Chun-Wei Chou received his B.S. degree from the Department of Electrical Engineering, National Chung Hsing University, Taichung, Taiwan. He is currently pursuing M.S. degree in electronics engineering from National Chiao Tung University, Hsinchu, Taiwan. His research interests include algorithms, development of signal processing, and VLSI design for wireless baseband processing.

Chia-Shen Hsu was born in Taichung, Taiwan. He received his B.Sc. degree from Feng-Chia University, Taiwan, in 2011 and the M.Sc. degree from National Chung Cheng University, Taiwan, in 2013, respectively. His research interests include signal processing and multiple-input-multiple-output (MIMO) communications.

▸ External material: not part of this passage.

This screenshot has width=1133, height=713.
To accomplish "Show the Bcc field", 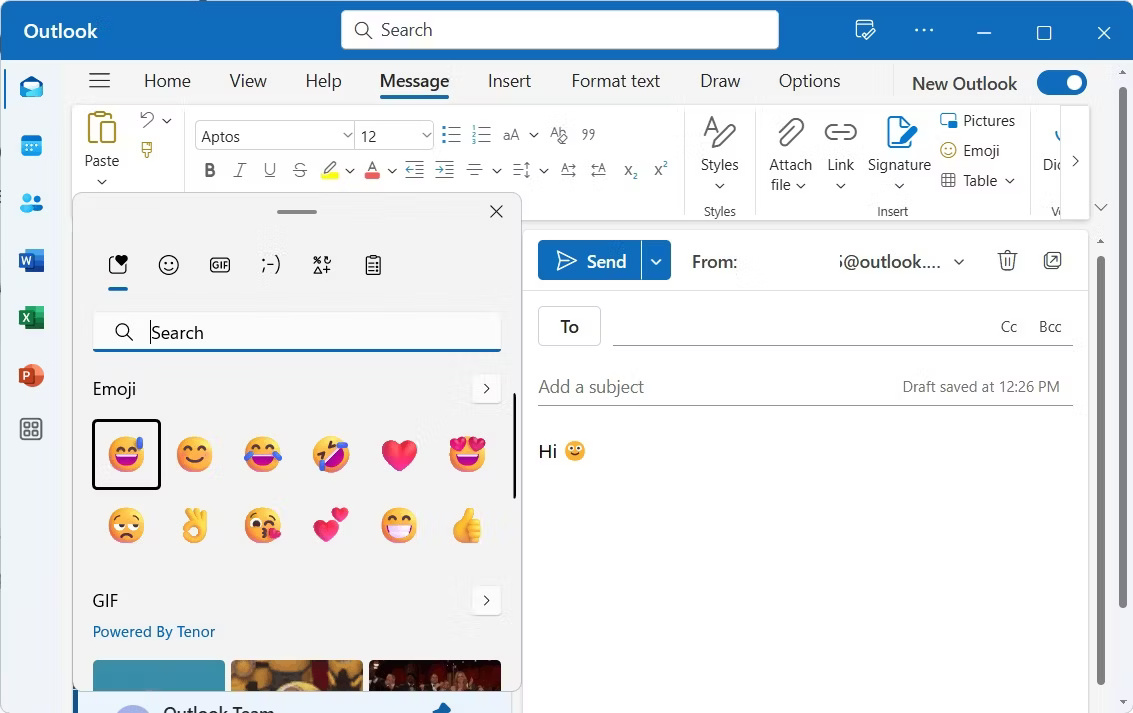I will [1050, 327].
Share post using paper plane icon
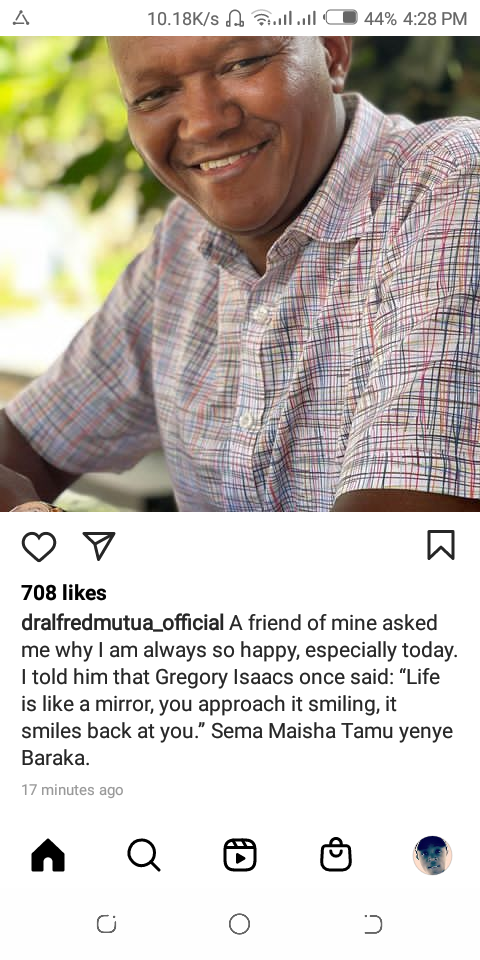This screenshot has width=480, height=960. (99, 546)
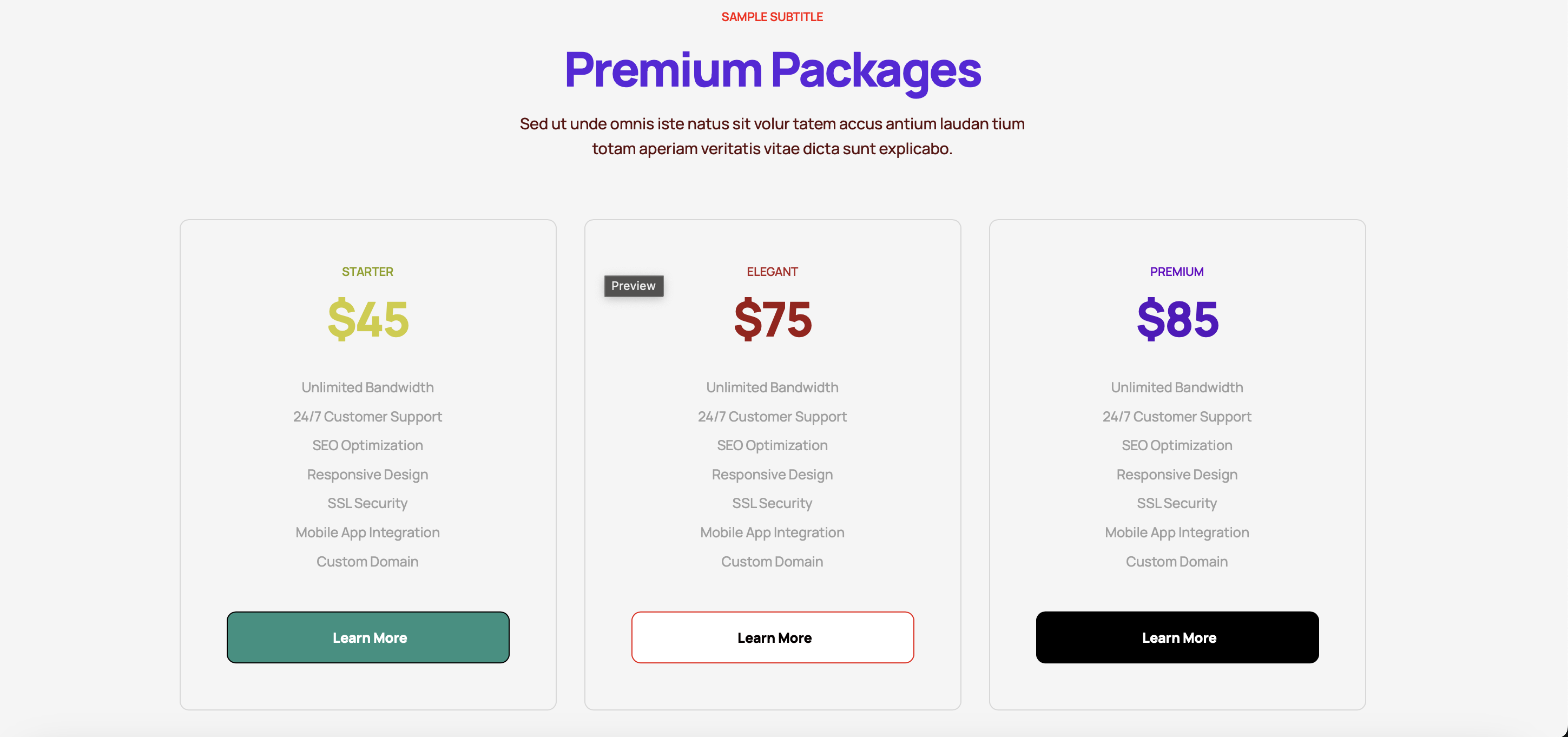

Chiao-En Chen (M'05) was born in Kaohsiung, Taiwan, in 1976. He received his B.Sc. and M.Sc. degrees in electrical engineering from National Taiwan University, Taipei, in 1998 and 2000 respectively. From 2003 to 2008, he was with the Electrical Engineering Department at University of California, Los Angeles, where he received his Ph.D. degree. Since 2008, he has been working at both the Department of Electrical Engineering and the Department of Communications Engineering at National Chung Cheng University, Chiayi, Taiwan, where he is currently an Associate Professor. His research interests include array signal processing, detection and estimation theory, and multiple-input-multiple-output (MIMO) communications. Dr. Chen was a co-recipient of the Best Paper Award in IEEE WCNC 2012, and a coauthor of the book Detection and Estimation for Communication and Radar Systems (Cambridge University Press, 2013).